Woody's heart was racing at top speed; he was surprised that Jordan had not noticed yet. The monitors beside his bed showed all too well that his pulse had quickened over the past few minutes.

He tried to digest everything he had just heard. What was the essence of all that? Jordan missed him. She not only missed him, she felt lonely without him. Which meant in turn that she saw something in him that her other friends could never give her.

The only men who ever meant anything to me. That's what she had said, and this list included Max, Garret Macy and himself. This was the closest thing to "what he wanted to hear" that Jordan had ever managed to tell him.

And even in his momentary state, cynical and disillusioned, Woody saw that Jordan wanted to be near him. And that was a very rare thing with Jordan Cavanaugh.

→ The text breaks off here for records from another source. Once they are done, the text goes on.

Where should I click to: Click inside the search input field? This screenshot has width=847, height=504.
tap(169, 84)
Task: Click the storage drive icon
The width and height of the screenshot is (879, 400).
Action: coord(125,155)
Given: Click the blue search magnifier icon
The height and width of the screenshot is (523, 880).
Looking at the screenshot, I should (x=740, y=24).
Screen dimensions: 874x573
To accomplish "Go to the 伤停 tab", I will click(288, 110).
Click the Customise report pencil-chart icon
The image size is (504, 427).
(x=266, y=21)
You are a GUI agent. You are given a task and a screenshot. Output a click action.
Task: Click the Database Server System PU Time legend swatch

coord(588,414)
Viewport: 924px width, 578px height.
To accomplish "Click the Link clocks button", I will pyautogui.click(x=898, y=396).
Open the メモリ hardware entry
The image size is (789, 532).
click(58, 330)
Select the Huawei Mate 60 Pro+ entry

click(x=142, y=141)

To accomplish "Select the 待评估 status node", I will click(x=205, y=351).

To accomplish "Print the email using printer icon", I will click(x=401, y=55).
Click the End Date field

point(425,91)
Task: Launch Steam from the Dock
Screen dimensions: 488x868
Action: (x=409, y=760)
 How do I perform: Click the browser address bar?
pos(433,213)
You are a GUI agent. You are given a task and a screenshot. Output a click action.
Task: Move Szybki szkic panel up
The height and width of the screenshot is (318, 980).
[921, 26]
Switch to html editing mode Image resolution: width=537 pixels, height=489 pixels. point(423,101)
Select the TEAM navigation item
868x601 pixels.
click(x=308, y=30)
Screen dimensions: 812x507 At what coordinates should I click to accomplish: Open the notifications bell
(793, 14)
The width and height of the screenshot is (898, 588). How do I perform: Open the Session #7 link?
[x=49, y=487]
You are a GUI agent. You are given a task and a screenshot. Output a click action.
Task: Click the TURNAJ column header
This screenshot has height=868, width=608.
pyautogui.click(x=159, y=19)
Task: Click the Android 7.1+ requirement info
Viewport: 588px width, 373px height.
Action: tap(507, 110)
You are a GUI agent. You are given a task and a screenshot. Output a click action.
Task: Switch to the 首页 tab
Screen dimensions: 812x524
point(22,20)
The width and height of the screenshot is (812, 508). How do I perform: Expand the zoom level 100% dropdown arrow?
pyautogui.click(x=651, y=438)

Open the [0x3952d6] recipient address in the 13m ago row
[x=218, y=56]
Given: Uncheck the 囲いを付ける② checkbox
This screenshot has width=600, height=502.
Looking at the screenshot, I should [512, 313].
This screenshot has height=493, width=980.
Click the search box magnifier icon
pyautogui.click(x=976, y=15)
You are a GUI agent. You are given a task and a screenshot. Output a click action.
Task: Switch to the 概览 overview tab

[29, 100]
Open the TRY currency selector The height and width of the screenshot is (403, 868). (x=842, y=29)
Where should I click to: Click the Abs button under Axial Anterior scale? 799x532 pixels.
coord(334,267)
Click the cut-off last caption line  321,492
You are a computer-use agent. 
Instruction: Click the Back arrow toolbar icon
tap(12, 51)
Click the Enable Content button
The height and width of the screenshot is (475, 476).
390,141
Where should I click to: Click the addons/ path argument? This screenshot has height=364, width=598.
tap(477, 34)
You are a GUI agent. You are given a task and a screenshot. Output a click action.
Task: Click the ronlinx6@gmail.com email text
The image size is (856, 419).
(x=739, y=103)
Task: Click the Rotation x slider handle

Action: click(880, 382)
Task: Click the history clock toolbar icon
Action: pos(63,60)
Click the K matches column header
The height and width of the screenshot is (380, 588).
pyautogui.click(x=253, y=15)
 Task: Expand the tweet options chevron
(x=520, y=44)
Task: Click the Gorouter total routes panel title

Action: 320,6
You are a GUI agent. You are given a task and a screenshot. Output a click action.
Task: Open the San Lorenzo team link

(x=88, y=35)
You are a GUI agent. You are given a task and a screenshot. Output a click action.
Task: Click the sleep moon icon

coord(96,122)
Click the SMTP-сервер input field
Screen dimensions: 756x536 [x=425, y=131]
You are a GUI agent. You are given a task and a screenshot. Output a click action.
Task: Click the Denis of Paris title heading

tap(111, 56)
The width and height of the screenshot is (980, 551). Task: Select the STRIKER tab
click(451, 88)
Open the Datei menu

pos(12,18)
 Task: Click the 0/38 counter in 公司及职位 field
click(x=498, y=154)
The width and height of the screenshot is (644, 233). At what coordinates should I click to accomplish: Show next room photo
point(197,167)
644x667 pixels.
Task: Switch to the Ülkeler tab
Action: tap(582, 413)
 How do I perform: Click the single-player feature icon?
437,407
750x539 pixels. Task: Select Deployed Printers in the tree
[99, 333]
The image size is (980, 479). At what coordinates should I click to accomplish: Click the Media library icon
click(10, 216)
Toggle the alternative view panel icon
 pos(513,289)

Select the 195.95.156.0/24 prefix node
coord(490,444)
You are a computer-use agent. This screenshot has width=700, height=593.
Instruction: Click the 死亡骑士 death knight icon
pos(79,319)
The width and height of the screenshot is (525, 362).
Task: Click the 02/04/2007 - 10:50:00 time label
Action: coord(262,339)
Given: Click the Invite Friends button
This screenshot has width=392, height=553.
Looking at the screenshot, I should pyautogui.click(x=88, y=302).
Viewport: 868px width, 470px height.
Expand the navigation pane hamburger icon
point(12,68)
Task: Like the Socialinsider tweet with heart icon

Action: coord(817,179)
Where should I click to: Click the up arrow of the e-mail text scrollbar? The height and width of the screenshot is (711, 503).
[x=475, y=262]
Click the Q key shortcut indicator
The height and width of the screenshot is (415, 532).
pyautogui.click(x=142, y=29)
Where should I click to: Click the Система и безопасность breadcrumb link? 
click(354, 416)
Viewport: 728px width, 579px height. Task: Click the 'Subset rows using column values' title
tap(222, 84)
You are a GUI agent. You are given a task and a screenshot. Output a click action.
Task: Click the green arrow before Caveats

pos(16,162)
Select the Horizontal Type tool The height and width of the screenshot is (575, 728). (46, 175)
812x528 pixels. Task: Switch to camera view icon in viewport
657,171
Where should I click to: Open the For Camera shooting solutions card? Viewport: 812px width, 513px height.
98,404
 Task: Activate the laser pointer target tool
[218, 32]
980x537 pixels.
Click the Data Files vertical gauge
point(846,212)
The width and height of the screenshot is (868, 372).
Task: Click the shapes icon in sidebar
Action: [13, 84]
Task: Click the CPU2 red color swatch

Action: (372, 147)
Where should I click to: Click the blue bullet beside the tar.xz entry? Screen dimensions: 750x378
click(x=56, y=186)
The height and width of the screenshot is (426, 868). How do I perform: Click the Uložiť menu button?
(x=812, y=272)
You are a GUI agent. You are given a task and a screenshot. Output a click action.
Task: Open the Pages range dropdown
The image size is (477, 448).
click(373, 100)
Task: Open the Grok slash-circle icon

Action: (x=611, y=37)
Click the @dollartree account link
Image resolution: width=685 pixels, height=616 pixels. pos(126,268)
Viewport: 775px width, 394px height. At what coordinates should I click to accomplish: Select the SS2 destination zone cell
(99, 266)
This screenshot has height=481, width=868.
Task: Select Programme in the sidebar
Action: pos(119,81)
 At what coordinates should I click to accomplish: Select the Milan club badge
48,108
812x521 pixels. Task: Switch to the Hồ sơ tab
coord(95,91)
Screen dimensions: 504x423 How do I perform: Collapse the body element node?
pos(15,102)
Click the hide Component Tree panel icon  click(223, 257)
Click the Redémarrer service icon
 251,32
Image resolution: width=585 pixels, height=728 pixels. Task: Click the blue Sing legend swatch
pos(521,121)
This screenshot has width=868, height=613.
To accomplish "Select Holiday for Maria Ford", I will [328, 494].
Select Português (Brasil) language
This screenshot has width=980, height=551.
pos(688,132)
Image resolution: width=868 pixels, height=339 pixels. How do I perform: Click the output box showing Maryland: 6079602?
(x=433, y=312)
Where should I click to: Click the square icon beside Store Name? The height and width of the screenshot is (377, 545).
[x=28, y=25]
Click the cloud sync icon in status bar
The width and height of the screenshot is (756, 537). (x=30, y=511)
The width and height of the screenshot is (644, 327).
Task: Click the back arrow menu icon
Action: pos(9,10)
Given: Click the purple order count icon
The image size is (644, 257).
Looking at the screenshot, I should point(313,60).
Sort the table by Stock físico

It became impossible for him to remain passive any longer. He was still not disposed to "wake up," but he made the only concession he could allow himself.

Still faking sleep, Woody uttered a very small noise that was half a moan and half a yawn - a noise that he'd heard very often from sleeping people - and turned around in his bed, toward Jordan. He half expected her to go stiff and withdraw, but she only snuck a little closer to him.

Woody let him other arm drop casually on her side, and to his great surprise, Jordan reached for it and repositioned it, so that she ended up lying in his arms. Her face rested in the little hollow where his shoulder met his neck, and Woody felt the softness of her breath against his skin.

Well, Jordan, you still haven't said what I want to hear, but I think that you're heading in the right direction.

He listened to her breathing for a while until he began to drift. The last thing he noticed before his mind slipped away from him and into the deeper realms of sleep was her hand on his chest, and the last conscious thought in his mind was the recognition that she was feeling his heartbeat.